**AIM OF THE TASK:** Return every record below exactly as given.

=== Section Start ===

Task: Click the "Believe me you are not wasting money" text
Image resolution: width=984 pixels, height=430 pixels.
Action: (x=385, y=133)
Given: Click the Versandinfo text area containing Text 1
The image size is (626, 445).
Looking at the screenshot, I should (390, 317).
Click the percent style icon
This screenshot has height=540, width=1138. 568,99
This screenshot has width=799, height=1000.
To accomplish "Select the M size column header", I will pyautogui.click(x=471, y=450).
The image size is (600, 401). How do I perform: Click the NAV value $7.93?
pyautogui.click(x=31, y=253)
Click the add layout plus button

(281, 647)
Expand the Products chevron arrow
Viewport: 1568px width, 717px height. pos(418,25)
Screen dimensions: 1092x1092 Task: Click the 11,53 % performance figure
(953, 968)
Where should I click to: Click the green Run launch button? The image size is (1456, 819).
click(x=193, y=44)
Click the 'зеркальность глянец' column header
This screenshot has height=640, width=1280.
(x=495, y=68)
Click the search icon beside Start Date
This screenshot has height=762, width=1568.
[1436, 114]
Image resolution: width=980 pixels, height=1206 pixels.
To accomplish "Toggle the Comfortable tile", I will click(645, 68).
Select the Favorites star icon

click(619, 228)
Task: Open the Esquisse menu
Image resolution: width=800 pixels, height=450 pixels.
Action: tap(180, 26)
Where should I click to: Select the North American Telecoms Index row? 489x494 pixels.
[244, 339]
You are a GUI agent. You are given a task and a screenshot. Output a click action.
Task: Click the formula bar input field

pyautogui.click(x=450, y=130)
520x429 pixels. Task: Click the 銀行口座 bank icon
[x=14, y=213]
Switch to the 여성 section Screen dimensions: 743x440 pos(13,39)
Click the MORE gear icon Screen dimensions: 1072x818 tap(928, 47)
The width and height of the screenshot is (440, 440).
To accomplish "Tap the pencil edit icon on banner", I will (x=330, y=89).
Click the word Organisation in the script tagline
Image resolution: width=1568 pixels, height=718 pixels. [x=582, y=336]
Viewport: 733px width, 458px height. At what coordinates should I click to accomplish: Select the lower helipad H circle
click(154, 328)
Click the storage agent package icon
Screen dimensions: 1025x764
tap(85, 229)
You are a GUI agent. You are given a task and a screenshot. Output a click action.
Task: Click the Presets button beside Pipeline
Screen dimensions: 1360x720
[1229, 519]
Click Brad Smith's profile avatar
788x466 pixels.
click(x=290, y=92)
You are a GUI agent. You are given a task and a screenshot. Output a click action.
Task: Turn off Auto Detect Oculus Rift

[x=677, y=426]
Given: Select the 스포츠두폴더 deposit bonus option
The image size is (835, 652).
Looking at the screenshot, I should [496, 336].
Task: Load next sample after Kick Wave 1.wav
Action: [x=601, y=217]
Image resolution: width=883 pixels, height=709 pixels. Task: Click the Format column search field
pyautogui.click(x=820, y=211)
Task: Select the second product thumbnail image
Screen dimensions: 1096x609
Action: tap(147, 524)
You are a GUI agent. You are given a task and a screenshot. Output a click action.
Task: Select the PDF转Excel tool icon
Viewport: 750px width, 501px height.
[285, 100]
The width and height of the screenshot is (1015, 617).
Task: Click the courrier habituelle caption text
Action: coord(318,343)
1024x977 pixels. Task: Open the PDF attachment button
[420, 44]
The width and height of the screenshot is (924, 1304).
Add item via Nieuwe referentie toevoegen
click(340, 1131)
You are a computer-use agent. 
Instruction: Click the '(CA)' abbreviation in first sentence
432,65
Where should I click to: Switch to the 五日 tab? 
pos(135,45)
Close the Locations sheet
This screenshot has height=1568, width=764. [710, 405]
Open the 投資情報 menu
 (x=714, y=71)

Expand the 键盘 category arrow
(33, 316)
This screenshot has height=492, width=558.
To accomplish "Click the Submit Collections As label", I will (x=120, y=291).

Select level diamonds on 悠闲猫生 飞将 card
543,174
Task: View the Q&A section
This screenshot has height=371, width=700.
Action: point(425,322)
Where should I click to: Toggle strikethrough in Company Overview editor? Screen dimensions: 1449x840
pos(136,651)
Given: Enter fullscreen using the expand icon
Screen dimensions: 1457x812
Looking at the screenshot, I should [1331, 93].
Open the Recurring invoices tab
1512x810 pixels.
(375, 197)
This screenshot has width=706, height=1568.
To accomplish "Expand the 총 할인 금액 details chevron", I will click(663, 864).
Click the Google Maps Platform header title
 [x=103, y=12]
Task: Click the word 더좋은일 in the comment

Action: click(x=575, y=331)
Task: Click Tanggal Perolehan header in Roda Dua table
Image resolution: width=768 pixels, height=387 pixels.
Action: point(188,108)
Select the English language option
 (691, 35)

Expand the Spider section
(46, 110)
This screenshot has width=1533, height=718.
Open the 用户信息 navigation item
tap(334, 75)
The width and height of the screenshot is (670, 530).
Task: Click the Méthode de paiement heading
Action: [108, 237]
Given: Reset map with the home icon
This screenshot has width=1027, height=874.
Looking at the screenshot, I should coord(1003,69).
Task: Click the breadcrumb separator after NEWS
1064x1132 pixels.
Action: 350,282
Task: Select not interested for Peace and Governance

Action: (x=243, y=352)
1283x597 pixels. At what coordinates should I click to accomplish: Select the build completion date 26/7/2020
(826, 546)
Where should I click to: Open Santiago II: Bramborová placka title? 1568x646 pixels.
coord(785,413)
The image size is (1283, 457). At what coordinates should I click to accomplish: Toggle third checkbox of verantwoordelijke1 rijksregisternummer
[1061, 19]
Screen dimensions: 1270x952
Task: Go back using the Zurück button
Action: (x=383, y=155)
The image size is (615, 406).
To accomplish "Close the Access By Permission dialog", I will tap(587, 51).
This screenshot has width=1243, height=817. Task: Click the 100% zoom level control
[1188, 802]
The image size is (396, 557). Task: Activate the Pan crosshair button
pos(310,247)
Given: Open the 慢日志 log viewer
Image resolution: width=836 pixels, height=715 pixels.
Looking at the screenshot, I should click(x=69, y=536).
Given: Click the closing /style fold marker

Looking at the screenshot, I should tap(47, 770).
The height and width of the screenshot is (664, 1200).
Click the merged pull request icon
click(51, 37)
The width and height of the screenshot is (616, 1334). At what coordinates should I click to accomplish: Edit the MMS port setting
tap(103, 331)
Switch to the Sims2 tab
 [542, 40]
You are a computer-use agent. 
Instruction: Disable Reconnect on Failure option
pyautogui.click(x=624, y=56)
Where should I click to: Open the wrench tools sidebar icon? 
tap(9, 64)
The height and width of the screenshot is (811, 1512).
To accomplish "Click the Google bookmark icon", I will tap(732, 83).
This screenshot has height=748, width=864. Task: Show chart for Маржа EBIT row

=== Section End ===

**RESPONSE TO THIS EXERCISE:**
Task: Click the "Believe me you are not wasting money" text
Image resolution: width=984 pixels, height=430 pixels.
Action: (x=385, y=133)
Given: Click the Versandinfo text area containing Text 1
The image size is (626, 445).
Looking at the screenshot, I should (390, 317).
Click the percent style icon
This screenshot has height=540, width=1138. 568,99
This screenshot has width=799, height=1000.
To accomplish "Select the M size column header", I will pyautogui.click(x=471, y=450).
The image size is (600, 401). How do I perform: Click the NAV value $7.93?
pyautogui.click(x=31, y=253)
Click the add layout plus button

(281, 647)
Expand the Products chevron arrow
Viewport: 1568px width, 717px height. pos(418,25)
Screen dimensions: 1092x1092 Task: Click the 11,53 % performance figure
(953, 968)
Where should I click to: Click the green Run launch button? The image size is (1456, 819).
click(x=193, y=44)
Click the 'зеркальность глянец' column header
This screenshot has height=640, width=1280.
(x=495, y=68)
Click the search icon beside Start Date
This screenshot has height=762, width=1568.
[1436, 114]
Image resolution: width=980 pixels, height=1206 pixels.
To accomplish "Toggle the Comfortable tile", I will click(645, 68).
Select the Favorites star icon

click(619, 228)
Task: Open the Esquisse menu
Image resolution: width=800 pixels, height=450 pixels.
Action: tap(180, 26)
Where should I click to: Select the North American Telecoms Index row? 489x494 pixels.
[244, 339]
You are a GUI agent. You are given a task and a screenshot. Output a click action.
Task: Click the formula bar input field

pyautogui.click(x=450, y=130)
520x429 pixels. Task: Click the 銀行口座 bank icon
[x=14, y=213]
Switch to the 여성 section Screen dimensions: 743x440 pos(13,39)
Click the MORE gear icon Screen dimensions: 1072x818 tap(928, 47)
The width and height of the screenshot is (440, 440).
To accomplish "Tap the pencil edit icon on banner", I will (x=330, y=89).
Click the word Organisation in the script tagline
Image resolution: width=1568 pixels, height=718 pixels. [x=582, y=336]
Viewport: 733px width, 458px height. At what coordinates should I click to accomplish: Select the lower helipad H circle
click(154, 328)
Click the storage agent package icon
Screen dimensions: 1025x764
tap(85, 229)
You are a GUI agent. You are given a task and a screenshot. Output a click action.
Task: Click the Presets button beside Pipeline
Screen dimensions: 1360x720
[1229, 519]
Click Brad Smith's profile avatar
788x466 pixels.
click(x=290, y=92)
You are a GUI agent. You are given a task and a screenshot. Output a click action.
Task: Turn off Auto Detect Oculus Rift

[x=677, y=426]
Given: Select the 스포츠두폴더 deposit bonus option
The image size is (835, 652).
Looking at the screenshot, I should [496, 336].
Task: Load next sample after Kick Wave 1.wav
Action: [x=601, y=217]
Image resolution: width=883 pixels, height=709 pixels. Task: Click the Format column search field
pyautogui.click(x=820, y=211)
Task: Select the second product thumbnail image
Screen dimensions: 1096x609
Action: tap(147, 524)
You are a GUI agent. You are given a task and a screenshot. Output a click action.
Task: Select the PDF转Excel tool icon
Viewport: 750px width, 501px height.
[285, 100]
The width and height of the screenshot is (1015, 617).
Task: Click the courrier habituelle caption text
Action: coord(318,343)
1024x977 pixels. Task: Open the PDF attachment button
[420, 44]
The width and height of the screenshot is (924, 1304).
Add item via Nieuwe referentie toevoegen
click(340, 1131)
You are a computer-use agent. 
Instruction: Click the '(CA)' abbreviation in first sentence
432,65
Where should I click to: Switch to the 五日 tab? 
pos(135,45)
Close the Locations sheet
This screenshot has height=1568, width=764. [710, 405]
Open the 投資情報 menu
 (x=714, y=71)

Expand the 键盘 category arrow
(33, 316)
This screenshot has height=492, width=558.
To accomplish "Click the Submit Collections As label", I will (x=120, y=291).

Select level diamonds on 悠闲猫生 飞将 card
543,174
Task: View the Q&A section
This screenshot has height=371, width=700.
Action: point(425,322)
Where should I click to: Toggle strikethrough in Company Overview editor? Screen dimensions: 1449x840
pos(136,651)
Given: Enter fullscreen using the expand icon
Screen dimensions: 1457x812
Looking at the screenshot, I should [1331, 93].
Open the Recurring invoices tab
1512x810 pixels.
(375, 197)
This screenshot has width=706, height=1568.
To accomplish "Expand the 총 할인 금액 details chevron", I will click(663, 864).
Click the Google Maps Platform header title
 [x=103, y=12]
Task: Click the word 더좋은일 in the comment

Action: click(x=575, y=331)
Task: Click Tanggal Perolehan header in Roda Dua table
Image resolution: width=768 pixels, height=387 pixels.
Action: point(188,108)
Select the English language option
 (691, 35)

Expand the Spider section
(46, 110)
This screenshot has width=1533, height=718.
Open the 用户信息 navigation item
tap(334, 75)
The width and height of the screenshot is (670, 530).
Task: Click the Méthode de paiement heading
Action: [108, 237]
Given: Reset map with the home icon
This screenshot has width=1027, height=874.
Looking at the screenshot, I should coord(1003,69).
Task: Click the breadcrumb separator after NEWS
1064x1132 pixels.
Action: 350,282
Task: Select not interested for Peace and Governance

Action: (x=243, y=352)
1283x597 pixels. At what coordinates should I click to accomplish: Select the build completion date 26/7/2020
(826, 546)
Where should I click to: Open Santiago II: Bramborová placka title? 1568x646 pixels.
coord(785,413)
The image size is (1283, 457). At what coordinates should I click to accomplish: Toggle third checkbox of verantwoordelijke1 rijksregisternummer
[1061, 19]
Screen dimensions: 1270x952
Task: Go back using the Zurück button
Action: (x=383, y=155)
The image size is (615, 406).
To accomplish "Close the Access By Permission dialog", I will tap(587, 51).
This screenshot has width=1243, height=817. Task: Click the 100% zoom level control
[1188, 802]
The image size is (396, 557). Task: Activate the Pan crosshair button
pos(310,247)
Given: Open the 慢日志 log viewer
Image resolution: width=836 pixels, height=715 pixels.
Looking at the screenshot, I should click(x=69, y=536).
Given: Click the closing /style fold marker

Looking at the screenshot, I should tap(47, 770).
The height and width of the screenshot is (664, 1200).
Click the merged pull request icon
click(51, 37)
The width and height of the screenshot is (616, 1334). At what coordinates should I click to accomplish: Edit the MMS port setting
tap(103, 331)
Switch to the Sims2 tab
 [542, 40]
You are a computer-use agent. 
Instruction: Disable Reconnect on Failure option
pyautogui.click(x=624, y=56)
Where should I click to: Open the wrench tools sidebar icon? 
tap(9, 64)
The height and width of the screenshot is (811, 1512).
To accomplish "Click the Google bookmark icon", I will tap(732, 83).
This screenshot has height=748, width=864. Task: Show chart for Маржа EBIT row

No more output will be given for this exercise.